One of the most common ways apps get hacked is developers accidentally "committing" their API keys or database passwords to GitHub.

In a production-ready FastAPI app, your code should be generic. The specific details (like which database to connect to) should live in the Environment.


1. Environment Variables: The Source of Truth

An environment variable is a dynamic value that can affect the way running processes behave on a computer.

In your .env file (which you should NEVER commit to Git):

DATABASE_URL=postgresql://user:password@localhost/dbname
API_KEY=sk-123456789
DEBUG=True

2. Pydantic Settings: The Professional Way

FastAPI works perfectly with pydantic-settings.
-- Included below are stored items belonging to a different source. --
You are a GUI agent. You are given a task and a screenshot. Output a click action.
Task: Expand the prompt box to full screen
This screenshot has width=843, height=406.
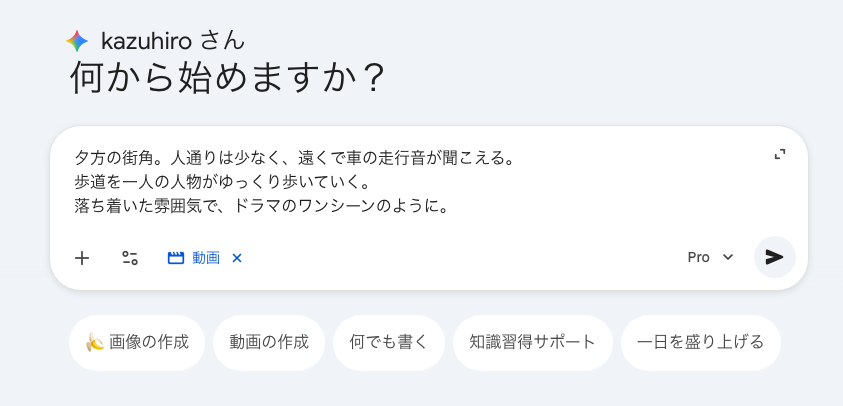[x=780, y=154]
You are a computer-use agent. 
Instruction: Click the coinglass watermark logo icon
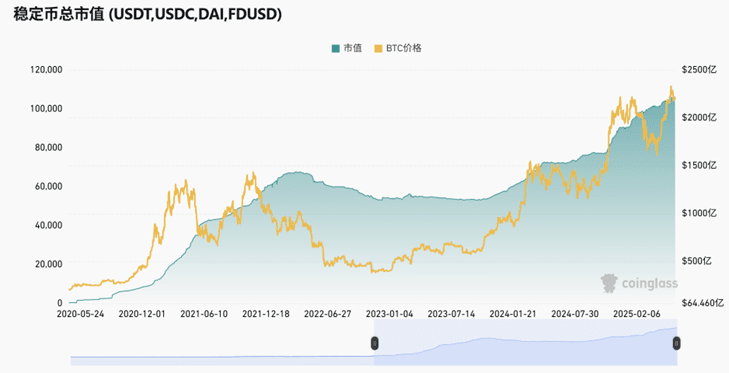[x=609, y=283]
This allows you to define a Python class that automatically reads from your environment variables, converts them to the right type (e.g., a string to a Boolean), and group them together.

The Setup:

from pydantic_settings import BaseSettings

class Settings(BaseSettings):
    app_name: str = "ShShell API"
    admin_email: str
    items_per_user: int = 50

    class Config:
        env_file = ".env"

settings = Settings()

Why this is superior:

  1. Validation: If you forget to set admin_email, the app will crash immediately with a helpful error, rather than failing later when someone tries to send an email.
  2. Type Conversion: If you set DEBUG=True in your .env, Pydantic converts that string into a Python True Boolean.
  3. Global Access: You can import settings anywhere in your app to access your configuration.

3. Handling Different Environments

Your configuration should change based on where your app is running.

/config
    __init__.py
    base.py     # Common settings
    dev.py      # Debug = True, Mock DB
    prod.py     # Debug = False, Real RDS DB

You can choose which config to load using a simple environment flag like ENV_STATE=production.


4. The .env.example Pattern

Since you aren't committing your real .env file, how do other developers know what variables they need to set?

The Solution: Create a .env.example file that contains the variable names but dummy values.

# .env.example
DATABASE_URL=
STRIPE_API_KEY=
DEBUG=False

Visualizing the Config Flow

graph LR
    A[".env File"] --> B["Pydantic BaseSettings"]
    C["System Env Vars"] --> B
    D["Default Values"] --> B
    
    B --> E["Live App Configuration"]
    
    E --> F["Database Connection"]
    E --> G["Security Middleware"]
    E --> H["Frontend URL"]

Summary

  • Never hard-code secrets: Use environment variables.
  • Use Pydantic Settings: It provides validation and type safety for your config.
  • Environment Separation: Make sure your local testing doesn't touch your production database.

In the next lesson, we finish Module 3 with Exercises to test your architecture and configuration knowledge.


Exercise: The Missing Secret

Scenario: You just deployed your app to AWS, but it's crashing with a ValidationError saying SECRET_KEY is required.

  1. Where should you check first?
  2. Why is this crash actually a "Good Thing" compared to the app starting with a default, insecure secret?